> [Aim of the exercise]
Starting with the line that contains "Favorite the $332K Good Deal listing", set down each line through the end of the entries below, exactly and with nothing added.

> [Material for this exercise]

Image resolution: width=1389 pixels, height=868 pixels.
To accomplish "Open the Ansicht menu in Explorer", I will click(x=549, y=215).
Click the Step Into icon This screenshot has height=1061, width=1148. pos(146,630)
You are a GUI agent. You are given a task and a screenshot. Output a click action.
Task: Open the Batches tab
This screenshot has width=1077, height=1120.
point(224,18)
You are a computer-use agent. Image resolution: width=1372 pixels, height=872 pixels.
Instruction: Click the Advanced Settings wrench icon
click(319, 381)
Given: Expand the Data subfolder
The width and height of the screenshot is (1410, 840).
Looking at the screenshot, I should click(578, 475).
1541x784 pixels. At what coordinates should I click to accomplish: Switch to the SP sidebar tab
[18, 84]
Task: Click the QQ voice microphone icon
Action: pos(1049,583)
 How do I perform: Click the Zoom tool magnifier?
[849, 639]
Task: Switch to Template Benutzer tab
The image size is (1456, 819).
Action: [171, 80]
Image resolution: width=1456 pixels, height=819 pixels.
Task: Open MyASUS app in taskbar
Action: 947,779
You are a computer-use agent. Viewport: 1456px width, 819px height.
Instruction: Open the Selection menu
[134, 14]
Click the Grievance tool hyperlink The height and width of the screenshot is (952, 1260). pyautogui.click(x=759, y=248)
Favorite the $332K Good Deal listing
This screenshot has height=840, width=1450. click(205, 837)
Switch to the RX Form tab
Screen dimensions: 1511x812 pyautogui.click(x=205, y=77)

> [Answer to the problem]
Favorite the $332K Good Deal listing
This screenshot has height=840, width=1450. click(205, 837)
Switch to the RX Form tab
Screen dimensions: 1511x812 pyautogui.click(x=205, y=77)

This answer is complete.